__Exercise instructions__:
Rewrite all of the rows below, changing each "Viewport" to "Window size" and leaving everything else untouched.

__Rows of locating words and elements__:
_ _ _ _

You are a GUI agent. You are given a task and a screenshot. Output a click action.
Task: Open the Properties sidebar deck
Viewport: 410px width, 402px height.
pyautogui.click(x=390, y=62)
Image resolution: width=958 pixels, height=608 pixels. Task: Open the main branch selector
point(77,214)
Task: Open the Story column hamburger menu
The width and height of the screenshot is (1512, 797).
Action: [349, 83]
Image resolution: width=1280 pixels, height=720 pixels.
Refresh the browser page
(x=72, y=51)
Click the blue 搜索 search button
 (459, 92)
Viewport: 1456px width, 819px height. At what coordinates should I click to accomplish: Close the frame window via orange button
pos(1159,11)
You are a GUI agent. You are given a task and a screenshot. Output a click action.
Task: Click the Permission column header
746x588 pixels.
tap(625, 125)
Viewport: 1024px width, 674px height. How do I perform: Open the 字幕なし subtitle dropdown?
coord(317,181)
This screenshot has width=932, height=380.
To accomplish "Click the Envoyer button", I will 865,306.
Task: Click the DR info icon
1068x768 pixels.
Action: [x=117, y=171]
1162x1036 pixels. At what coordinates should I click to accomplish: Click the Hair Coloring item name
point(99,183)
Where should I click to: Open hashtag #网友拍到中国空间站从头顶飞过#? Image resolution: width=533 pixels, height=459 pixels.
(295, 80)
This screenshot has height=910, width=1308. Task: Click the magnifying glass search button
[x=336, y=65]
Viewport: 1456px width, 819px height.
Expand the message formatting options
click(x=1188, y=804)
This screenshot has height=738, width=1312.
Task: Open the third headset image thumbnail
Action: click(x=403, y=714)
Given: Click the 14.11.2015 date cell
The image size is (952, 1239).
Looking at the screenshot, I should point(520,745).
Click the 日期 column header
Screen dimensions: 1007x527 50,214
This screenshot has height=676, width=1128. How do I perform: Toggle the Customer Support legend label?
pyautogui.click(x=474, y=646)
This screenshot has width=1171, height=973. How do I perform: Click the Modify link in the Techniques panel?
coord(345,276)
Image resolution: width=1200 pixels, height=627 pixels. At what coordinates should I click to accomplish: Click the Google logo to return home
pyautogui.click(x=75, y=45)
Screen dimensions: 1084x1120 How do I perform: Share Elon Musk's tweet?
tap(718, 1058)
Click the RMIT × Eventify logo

_ _ _ _

__Complete answer__:
You are a GUI agent. You are given a task and a screenshot. Output a click action.
Task: Open the Properties sidebar deck
Window size: 410px width, 402px height.
pyautogui.click(x=390, y=62)
Image resolution: width=958 pixels, height=608 pixels. Task: Open the main branch selector
point(77,214)
Task: Open the Story column hamburger menu
The width and height of the screenshot is (1512, 797).
Action: [349, 83]
Image resolution: width=1280 pixels, height=720 pixels.
Refresh the browser page
(x=72, y=51)
Click the blue 搜索 search button
 (459, 92)
Window size: 1456px width, 819px height. At what coordinates should I click to accomplish: Close the frame window via orange button
pos(1159,11)
You are a GUI agent. You are given a task and a screenshot. Output a click action.
Task: Click the Permission column header
746x588 pixels.
tap(625, 125)
Window size: 1024px width, 674px height. How do I perform: Open the 字幕なし subtitle dropdown?
coord(317,181)
This screenshot has width=932, height=380.
To accomplish "Click the Envoyer button", I will 865,306.
Task: Click the DR info icon
1068x768 pixels.
Action: [x=117, y=171]
1162x1036 pixels. At what coordinates should I click to accomplish: Click the Hair Coloring item name
point(99,183)
Where should I click to: Open hashtag #网友拍到中国空间站从头顶飞过#? Image resolution: width=533 pixels, height=459 pixels.
(295, 80)
This screenshot has height=910, width=1308. Task: Click the magnifying glass search button
[x=336, y=65]
Window size: 1456px width, 819px height.
Expand the message formatting options
click(x=1188, y=804)
This screenshot has height=738, width=1312.
Task: Open the third headset image thumbnail
Action: click(x=403, y=714)
Given: Click the 14.11.2015 date cell
The image size is (952, 1239).
Looking at the screenshot, I should point(520,745).
Click the 日期 column header
Screen dimensions: 1007x527 50,214
This screenshot has height=676, width=1128. How do I perform: Toggle the Customer Support legend label?
pyautogui.click(x=474, y=646)
This screenshot has width=1171, height=973. How do I perform: Click the Modify link in the Techniques panel?
coord(345,276)
Image resolution: width=1200 pixels, height=627 pixels. At what coordinates should I click to accomplish: Click the Google logo to return home
pyautogui.click(x=75, y=45)
Screen dimensions: 1084x1120 How do I perform: Share Elon Musk's tweet?
tap(718, 1058)
Click the RMIT × Eventify logo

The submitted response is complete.